───── Data to process

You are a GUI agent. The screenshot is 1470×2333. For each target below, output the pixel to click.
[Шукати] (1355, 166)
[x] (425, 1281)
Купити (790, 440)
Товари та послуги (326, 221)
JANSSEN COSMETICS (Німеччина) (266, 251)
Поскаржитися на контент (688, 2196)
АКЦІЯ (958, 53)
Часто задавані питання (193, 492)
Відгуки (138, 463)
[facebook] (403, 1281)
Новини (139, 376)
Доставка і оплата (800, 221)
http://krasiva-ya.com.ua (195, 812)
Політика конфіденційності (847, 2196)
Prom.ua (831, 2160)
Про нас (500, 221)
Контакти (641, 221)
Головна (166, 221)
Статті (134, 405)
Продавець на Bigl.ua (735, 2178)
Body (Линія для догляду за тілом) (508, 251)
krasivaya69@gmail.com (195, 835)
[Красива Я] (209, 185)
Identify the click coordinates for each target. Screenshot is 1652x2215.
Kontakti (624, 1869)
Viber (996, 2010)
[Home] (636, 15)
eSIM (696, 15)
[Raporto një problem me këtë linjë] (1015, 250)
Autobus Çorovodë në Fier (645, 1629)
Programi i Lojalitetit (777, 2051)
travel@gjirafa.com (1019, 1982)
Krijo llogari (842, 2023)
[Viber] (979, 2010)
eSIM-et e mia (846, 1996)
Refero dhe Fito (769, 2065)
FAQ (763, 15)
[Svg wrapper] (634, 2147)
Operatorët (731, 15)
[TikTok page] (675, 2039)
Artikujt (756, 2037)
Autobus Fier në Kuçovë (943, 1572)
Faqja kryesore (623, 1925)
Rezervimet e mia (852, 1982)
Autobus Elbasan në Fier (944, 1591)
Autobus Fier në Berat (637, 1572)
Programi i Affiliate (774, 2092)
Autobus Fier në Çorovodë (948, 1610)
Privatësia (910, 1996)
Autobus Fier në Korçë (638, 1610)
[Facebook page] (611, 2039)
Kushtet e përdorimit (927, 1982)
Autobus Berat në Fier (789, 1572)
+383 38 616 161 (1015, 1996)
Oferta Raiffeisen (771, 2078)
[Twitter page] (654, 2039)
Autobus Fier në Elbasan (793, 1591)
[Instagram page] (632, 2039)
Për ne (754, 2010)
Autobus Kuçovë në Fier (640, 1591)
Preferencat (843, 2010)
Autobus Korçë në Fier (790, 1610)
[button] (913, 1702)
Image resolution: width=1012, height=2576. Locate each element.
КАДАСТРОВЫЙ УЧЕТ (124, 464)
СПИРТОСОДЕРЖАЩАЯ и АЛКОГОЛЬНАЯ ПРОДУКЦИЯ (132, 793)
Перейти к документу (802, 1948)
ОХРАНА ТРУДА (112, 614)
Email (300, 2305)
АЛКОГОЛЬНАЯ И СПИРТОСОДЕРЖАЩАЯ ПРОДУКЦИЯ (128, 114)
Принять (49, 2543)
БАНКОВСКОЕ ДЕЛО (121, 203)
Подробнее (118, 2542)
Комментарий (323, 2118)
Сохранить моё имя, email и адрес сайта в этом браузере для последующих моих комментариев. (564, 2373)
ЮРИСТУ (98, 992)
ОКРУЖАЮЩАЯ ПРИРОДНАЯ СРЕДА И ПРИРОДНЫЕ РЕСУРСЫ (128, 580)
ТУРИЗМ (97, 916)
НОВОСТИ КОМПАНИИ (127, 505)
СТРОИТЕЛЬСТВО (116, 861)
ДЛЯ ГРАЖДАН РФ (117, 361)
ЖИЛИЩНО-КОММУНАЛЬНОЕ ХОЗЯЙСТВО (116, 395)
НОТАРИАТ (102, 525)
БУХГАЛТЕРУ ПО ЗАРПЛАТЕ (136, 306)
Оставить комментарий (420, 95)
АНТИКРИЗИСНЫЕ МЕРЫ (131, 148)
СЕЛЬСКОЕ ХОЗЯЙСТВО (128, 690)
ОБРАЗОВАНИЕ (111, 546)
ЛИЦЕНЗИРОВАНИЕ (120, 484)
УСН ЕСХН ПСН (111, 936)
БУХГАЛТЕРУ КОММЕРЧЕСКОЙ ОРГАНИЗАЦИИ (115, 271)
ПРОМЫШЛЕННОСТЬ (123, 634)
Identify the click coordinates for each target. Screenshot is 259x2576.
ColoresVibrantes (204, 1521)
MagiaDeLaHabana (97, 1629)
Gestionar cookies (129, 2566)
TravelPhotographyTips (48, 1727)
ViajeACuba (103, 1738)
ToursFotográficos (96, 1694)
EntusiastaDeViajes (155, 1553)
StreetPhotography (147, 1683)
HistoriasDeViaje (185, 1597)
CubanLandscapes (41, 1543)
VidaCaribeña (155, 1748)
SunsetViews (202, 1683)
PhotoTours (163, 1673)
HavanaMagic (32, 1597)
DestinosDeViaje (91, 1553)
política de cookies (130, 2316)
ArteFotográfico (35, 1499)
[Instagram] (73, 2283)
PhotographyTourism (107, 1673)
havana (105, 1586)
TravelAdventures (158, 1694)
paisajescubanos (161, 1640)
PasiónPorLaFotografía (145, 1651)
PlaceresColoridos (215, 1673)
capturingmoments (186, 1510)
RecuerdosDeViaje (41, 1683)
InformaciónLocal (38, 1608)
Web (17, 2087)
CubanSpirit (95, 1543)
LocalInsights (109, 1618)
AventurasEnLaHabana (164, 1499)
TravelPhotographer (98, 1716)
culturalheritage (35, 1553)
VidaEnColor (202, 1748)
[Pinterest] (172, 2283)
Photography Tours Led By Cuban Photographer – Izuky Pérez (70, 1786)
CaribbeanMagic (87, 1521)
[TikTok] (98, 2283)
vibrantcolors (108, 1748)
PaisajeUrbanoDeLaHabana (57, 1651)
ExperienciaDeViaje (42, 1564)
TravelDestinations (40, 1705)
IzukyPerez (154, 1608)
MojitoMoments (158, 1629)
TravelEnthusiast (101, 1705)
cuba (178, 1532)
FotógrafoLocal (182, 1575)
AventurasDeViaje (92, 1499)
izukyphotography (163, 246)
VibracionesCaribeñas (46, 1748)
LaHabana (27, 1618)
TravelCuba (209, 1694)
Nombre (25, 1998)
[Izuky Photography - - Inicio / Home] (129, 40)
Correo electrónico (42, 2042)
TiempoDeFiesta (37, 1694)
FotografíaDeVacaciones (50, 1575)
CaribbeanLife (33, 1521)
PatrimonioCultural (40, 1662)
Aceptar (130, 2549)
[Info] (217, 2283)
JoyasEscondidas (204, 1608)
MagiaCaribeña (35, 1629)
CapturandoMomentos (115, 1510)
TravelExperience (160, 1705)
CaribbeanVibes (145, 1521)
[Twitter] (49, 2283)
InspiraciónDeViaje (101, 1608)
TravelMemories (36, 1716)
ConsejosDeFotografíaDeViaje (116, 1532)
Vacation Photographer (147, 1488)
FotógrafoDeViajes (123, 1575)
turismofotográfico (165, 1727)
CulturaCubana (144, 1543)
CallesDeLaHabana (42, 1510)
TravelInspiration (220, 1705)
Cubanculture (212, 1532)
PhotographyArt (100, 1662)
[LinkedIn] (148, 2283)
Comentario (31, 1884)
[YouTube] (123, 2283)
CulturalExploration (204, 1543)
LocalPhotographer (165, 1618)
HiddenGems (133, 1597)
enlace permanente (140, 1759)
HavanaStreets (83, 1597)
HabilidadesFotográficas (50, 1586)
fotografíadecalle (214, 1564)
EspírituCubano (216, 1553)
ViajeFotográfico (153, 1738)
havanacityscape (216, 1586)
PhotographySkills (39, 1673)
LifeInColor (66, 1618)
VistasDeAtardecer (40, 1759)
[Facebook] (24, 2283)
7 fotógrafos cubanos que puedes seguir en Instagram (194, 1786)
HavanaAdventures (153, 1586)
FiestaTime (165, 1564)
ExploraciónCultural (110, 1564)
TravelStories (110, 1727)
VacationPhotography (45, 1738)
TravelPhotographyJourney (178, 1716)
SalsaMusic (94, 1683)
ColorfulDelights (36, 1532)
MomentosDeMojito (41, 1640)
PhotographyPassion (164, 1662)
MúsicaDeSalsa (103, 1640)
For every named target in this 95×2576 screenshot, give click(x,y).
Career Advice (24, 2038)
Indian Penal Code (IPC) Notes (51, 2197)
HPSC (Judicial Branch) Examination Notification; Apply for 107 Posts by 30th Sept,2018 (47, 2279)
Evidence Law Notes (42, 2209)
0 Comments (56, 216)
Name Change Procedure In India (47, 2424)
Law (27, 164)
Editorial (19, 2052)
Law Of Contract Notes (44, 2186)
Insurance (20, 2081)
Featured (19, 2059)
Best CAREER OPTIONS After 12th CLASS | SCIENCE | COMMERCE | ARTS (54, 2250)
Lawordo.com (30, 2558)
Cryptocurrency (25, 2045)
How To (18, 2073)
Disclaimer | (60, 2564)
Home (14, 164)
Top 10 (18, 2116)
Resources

──────────

▶ Exercise prompt
There is a run of lines above from the one with "VibracionesCaribeñas (46, 1748)" to the one with "EspírituCubano (216, 1553)"; print exactly that run, both ends included, and nothing else.

▶ Solution
VibracionesCaribeñas (46, 1748)
LaHabana (27, 1618)
TravelCuba (209, 1694)
Nombre (25, 1998)
[Izuky Photography - - Inicio / Home] (129, 40)
Correo electrónico (42, 2042)
TiempoDeFiesta (37, 1694)
FotografíaDeVacaciones (50, 1575)
CaribbeanLife (33, 1521)
PatrimonioCultural (40, 1662)
Aceptar (130, 2549)
[Info] (217, 2283)
JoyasEscondidas (204, 1608)
MagiaCaribeña (35, 1629)
CapturandoMomentos (115, 1510)
TravelExperience (160, 1705)
CaribbeanVibes (145, 1521)
[Twitter] (49, 2283)
InspiraciónDeViaje (101, 1608)
TravelMemories (36, 1716)
ConsejosDeFotografíaDeViaje (116, 1532)
Vacation Photographer (147, 1488)
FotógrafoDeViajes (123, 1575)
turismofotográfico (165, 1727)
CulturaCubana (144, 1543)
CallesDeLaHabana (42, 1510)
TravelInspiration (220, 1705)
Cubanculture (212, 1532)
PhotographyArt (100, 1662)
[LinkedIn] (148, 2283)
Comentario (31, 1884)
[YouTube] (123, 2283)
CulturalExploration (204, 1543)
LocalPhotographer (165, 1618)
HiddenGems (133, 1597)
enlace permanente (140, 1759)
HavanaStreets (83, 1597)
HabilidadesFotográficas (50, 1586)
fotografíadecalle (214, 1564)
EspírituCubano (216, 1553)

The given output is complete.